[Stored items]
# # # # # # #

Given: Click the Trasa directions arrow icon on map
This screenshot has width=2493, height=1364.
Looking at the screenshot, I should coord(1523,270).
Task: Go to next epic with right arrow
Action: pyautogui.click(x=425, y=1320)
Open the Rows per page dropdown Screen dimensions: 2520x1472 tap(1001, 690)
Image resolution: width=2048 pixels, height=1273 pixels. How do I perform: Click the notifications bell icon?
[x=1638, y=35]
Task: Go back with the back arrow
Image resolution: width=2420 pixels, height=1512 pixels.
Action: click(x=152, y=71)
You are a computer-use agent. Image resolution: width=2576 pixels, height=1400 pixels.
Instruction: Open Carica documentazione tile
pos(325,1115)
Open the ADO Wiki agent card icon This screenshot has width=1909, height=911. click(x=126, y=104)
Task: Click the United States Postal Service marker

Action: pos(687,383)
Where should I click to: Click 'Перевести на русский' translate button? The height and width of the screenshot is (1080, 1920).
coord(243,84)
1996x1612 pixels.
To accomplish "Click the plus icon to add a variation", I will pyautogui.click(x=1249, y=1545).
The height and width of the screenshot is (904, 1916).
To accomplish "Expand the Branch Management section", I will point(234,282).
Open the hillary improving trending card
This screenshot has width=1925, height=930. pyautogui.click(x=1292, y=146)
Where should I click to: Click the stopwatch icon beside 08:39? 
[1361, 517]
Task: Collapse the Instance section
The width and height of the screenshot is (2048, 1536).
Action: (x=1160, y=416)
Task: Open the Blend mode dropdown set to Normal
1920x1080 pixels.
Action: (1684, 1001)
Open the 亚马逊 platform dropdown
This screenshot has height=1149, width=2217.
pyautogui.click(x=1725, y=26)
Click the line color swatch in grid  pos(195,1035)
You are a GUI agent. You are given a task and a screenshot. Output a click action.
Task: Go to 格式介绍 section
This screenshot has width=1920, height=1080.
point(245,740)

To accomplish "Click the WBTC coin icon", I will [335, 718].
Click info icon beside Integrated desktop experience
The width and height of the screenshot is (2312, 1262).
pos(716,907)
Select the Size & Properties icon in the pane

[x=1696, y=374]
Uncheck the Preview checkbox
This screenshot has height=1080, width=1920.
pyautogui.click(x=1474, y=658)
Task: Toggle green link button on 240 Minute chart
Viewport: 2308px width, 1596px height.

# # # # # # #

### To do
In full and word for word, output the entries.

### Response
Given: Click the Trasa directions arrow icon on map
This screenshot has width=2493, height=1364.
Looking at the screenshot, I should coord(1523,270).
Task: Go to next epic with right arrow
Action: pyautogui.click(x=425, y=1320)
Open the Rows per page dropdown Screen dimensions: 2520x1472 tap(1001, 690)
Image resolution: width=2048 pixels, height=1273 pixels. How do I perform: Click the notifications bell icon?
[x=1638, y=35]
Task: Go back with the back arrow
Image resolution: width=2420 pixels, height=1512 pixels.
Action: click(x=152, y=71)
You are a computer-use agent. Image resolution: width=2576 pixels, height=1400 pixels.
Instruction: Open Carica documentazione tile
pos(325,1115)
Open the ADO Wiki agent card icon This screenshot has width=1909, height=911. click(x=126, y=104)
Task: Click the United States Postal Service marker

Action: pos(687,383)
Where should I click to: Click 'Перевести на русский' translate button? The height and width of the screenshot is (1080, 1920).
coord(243,84)
1996x1612 pixels.
To accomplish "Click the plus icon to add a variation", I will pyautogui.click(x=1249, y=1545).
The height and width of the screenshot is (904, 1916).
To accomplish "Expand the Branch Management section", I will point(234,282).
Open the hillary improving trending card
This screenshot has width=1925, height=930. pyautogui.click(x=1292, y=146)
Where should I click to: Click the stopwatch icon beside 08:39? 
[1361, 517]
Task: Collapse the Instance section
The width and height of the screenshot is (2048, 1536).
Action: (x=1160, y=416)
Task: Open the Blend mode dropdown set to Normal
1920x1080 pixels.
Action: (1684, 1001)
Open the 亚马逊 platform dropdown
This screenshot has height=1149, width=2217.
pyautogui.click(x=1725, y=26)
Click the line color swatch in grid  pos(195,1035)
You are a GUI agent. You are given a task and a screenshot. Output a click action.
Task: Go to 格式介绍 section
This screenshot has width=1920, height=1080.
point(245,740)

To accomplish "Click the WBTC coin icon", I will [335, 718].
Click info icon beside Integrated desktop experience
The width and height of the screenshot is (2312, 1262).
pos(716,907)
Select the Size & Properties icon in the pane

[x=1696, y=374]
Uncheck the Preview checkbox
This screenshot has height=1080, width=1920.
pyautogui.click(x=1474, y=658)
Task: Toggle green link button on 240 Minute chart
Viewport: 2308px width, 1596px height.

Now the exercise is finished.